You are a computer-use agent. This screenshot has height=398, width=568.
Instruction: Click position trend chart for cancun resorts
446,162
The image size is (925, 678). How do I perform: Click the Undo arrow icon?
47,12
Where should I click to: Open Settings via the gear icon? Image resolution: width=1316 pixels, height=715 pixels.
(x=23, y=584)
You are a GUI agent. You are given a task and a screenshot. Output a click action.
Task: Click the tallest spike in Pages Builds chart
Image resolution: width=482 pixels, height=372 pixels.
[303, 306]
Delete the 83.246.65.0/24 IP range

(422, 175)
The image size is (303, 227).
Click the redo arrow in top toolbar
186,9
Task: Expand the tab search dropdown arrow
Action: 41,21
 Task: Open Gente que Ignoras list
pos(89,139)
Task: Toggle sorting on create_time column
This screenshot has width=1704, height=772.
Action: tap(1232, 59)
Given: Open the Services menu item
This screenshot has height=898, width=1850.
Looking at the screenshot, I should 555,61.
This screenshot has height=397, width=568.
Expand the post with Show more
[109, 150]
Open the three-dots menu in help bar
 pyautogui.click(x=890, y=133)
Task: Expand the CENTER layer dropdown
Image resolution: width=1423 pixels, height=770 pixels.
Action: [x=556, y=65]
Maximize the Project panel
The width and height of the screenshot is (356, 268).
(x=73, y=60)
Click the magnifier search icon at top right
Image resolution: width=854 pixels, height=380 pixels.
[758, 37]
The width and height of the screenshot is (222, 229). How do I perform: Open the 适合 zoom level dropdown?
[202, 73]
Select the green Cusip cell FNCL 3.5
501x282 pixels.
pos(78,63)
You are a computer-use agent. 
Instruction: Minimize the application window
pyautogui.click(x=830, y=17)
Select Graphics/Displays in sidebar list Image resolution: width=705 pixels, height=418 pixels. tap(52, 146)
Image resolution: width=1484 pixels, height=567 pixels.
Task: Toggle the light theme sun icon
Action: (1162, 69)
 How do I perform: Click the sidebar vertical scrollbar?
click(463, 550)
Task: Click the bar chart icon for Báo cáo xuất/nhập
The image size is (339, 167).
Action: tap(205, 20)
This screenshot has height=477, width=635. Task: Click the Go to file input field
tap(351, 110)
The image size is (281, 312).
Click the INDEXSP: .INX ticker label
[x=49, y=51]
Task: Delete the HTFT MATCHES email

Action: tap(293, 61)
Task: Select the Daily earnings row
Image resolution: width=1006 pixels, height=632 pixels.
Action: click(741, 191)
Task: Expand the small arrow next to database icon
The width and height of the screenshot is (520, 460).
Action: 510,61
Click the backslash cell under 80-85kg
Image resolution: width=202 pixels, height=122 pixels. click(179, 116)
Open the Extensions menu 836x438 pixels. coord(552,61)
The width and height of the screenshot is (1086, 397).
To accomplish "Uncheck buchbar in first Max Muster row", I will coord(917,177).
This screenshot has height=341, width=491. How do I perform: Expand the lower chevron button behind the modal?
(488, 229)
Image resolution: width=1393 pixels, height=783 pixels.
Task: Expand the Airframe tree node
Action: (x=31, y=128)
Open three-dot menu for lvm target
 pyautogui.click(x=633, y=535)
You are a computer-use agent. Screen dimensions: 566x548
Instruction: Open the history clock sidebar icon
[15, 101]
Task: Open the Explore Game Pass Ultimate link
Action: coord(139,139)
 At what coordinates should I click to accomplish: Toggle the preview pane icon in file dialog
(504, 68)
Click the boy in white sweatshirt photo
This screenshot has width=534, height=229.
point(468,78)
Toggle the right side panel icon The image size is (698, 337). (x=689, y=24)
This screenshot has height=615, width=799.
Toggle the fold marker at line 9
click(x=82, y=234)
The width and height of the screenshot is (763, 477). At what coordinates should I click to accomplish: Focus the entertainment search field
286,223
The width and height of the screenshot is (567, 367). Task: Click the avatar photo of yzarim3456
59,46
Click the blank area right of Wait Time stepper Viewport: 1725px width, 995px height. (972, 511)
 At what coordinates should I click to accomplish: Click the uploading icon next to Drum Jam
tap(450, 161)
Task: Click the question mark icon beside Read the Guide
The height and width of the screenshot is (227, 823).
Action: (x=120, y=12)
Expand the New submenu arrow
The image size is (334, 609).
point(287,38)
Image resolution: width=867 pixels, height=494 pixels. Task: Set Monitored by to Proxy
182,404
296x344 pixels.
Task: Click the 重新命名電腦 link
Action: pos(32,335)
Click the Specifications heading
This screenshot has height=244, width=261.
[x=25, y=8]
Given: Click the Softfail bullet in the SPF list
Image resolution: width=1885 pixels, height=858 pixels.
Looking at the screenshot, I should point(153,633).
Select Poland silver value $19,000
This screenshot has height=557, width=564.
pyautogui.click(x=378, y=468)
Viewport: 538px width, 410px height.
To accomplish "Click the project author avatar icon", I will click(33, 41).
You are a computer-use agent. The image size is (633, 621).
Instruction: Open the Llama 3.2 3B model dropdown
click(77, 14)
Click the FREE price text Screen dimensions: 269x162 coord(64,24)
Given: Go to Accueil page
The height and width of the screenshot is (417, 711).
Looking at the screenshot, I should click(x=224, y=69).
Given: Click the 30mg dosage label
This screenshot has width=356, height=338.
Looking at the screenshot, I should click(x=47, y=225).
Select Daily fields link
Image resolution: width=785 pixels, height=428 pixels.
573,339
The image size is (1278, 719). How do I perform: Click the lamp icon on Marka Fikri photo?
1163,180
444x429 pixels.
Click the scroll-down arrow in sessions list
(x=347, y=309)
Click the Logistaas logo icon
·····
*JOB:* Reproduce without alteration everything in the material from the line containing "Select Graphics/Displays in" down to the line containing "I will coord(917,177).", with both of those lines included.

*RESULT:*
Select Graphics/Displays in sidebar list Image resolution: width=705 pixels, height=418 pixels. tap(52, 146)
Image resolution: width=1484 pixels, height=567 pixels.
Task: Toggle the light theme sun icon
Action: (1162, 69)
 How do I perform: Click the sidebar vertical scrollbar?
click(463, 550)
Task: Click the bar chart icon for Báo cáo xuất/nhập
The image size is (339, 167).
Action: tap(205, 20)
This screenshot has height=477, width=635. Task: Click the Go to file input field
tap(351, 110)
The image size is (281, 312).
Click the INDEXSP: .INX ticker label
[x=49, y=51]
Task: Delete the HTFT MATCHES email

Action: tap(293, 61)
Task: Select the Daily earnings row
Image resolution: width=1006 pixels, height=632 pixels.
Action: click(741, 191)
Task: Expand the small arrow next to database icon
The width and height of the screenshot is (520, 460).
Action: 510,61
Click the backslash cell under 80-85kg
Image resolution: width=202 pixels, height=122 pixels. click(179, 116)
Open the Extensions menu 836x438 pixels. coord(552,61)
The width and height of the screenshot is (1086, 397).
To accomplish "Uncheck buchbar in first Max Muster row", I will coord(917,177).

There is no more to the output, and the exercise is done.